| Your goal |
Pictures excluded, output exactly the lines from the one containing "Screen dimensions: 1010x974" through the last line of the listing below.

━━━ Stored data

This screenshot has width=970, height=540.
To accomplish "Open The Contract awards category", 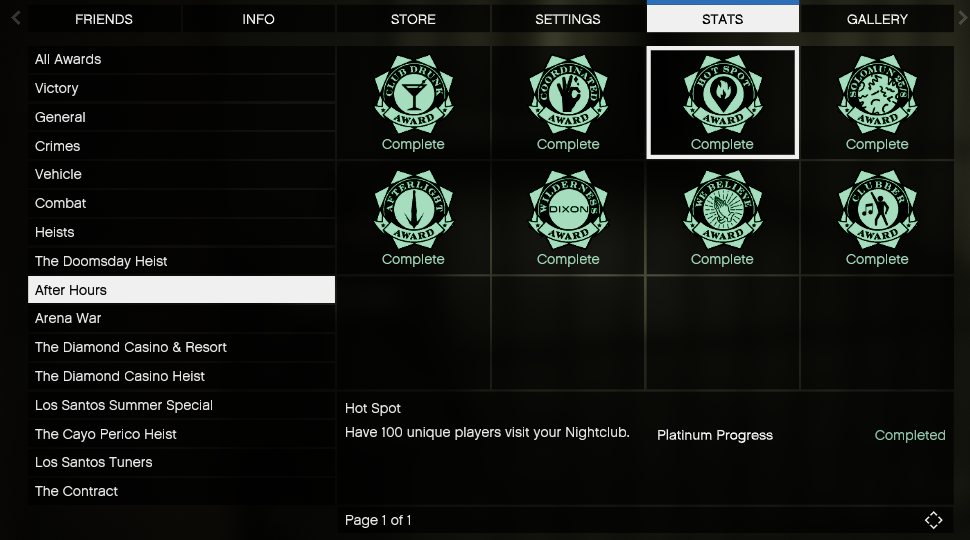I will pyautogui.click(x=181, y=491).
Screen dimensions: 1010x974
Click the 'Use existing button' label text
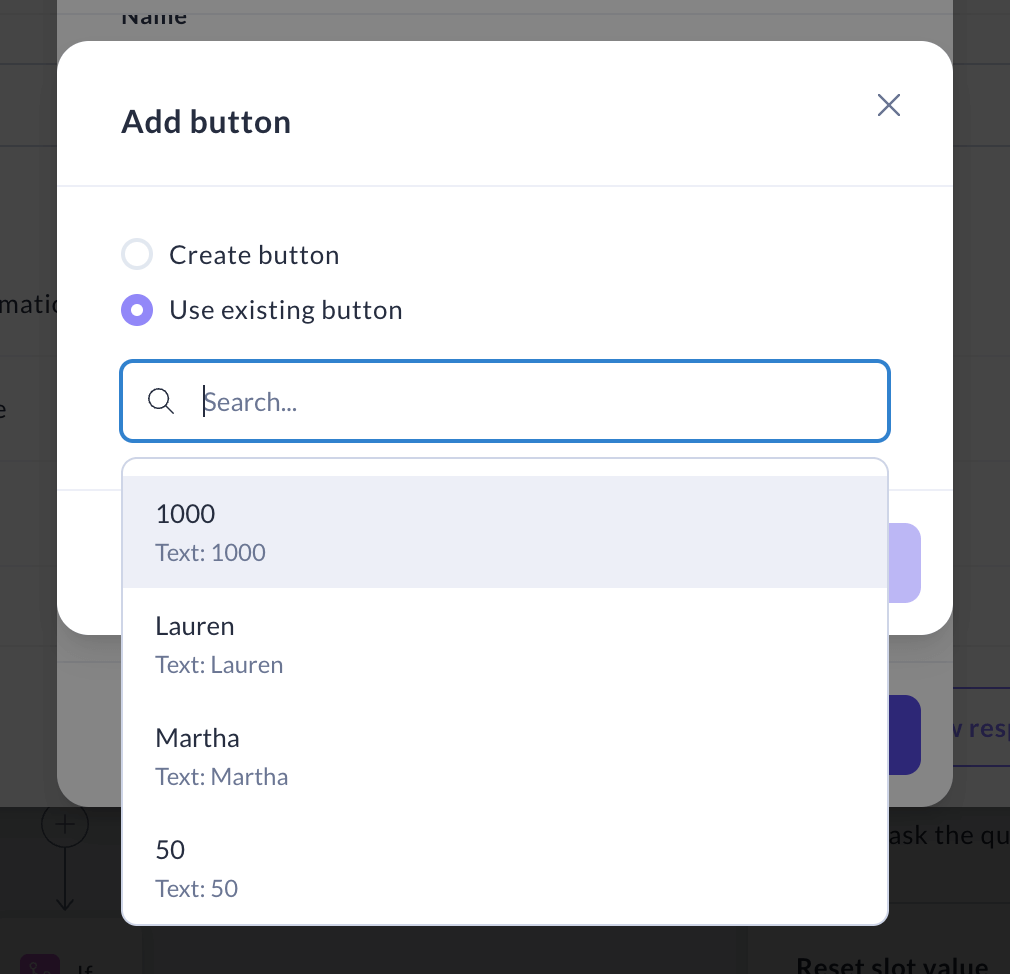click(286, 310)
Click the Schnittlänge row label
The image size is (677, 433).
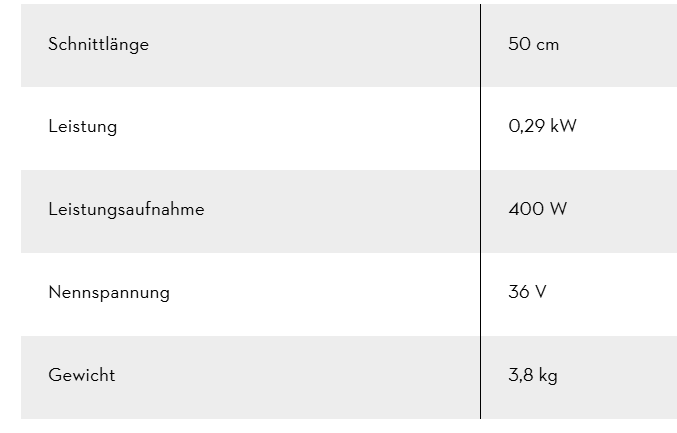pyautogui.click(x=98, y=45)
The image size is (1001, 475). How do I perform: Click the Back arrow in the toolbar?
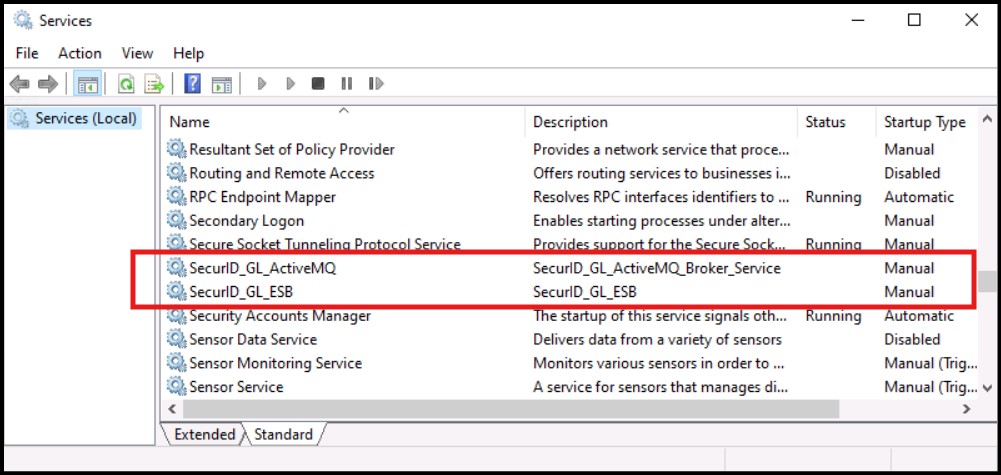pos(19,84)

━━━━━━

| Response box |
Screen dimensions: 1010x974
Click the 'Use existing button' label text
click(286, 310)
Click the Schnittlänge row label
The image size is (677, 433).
pyautogui.click(x=98, y=45)
The image size is (1001, 475). How do I perform: Click the Back arrow in the toolbar?
pos(19,84)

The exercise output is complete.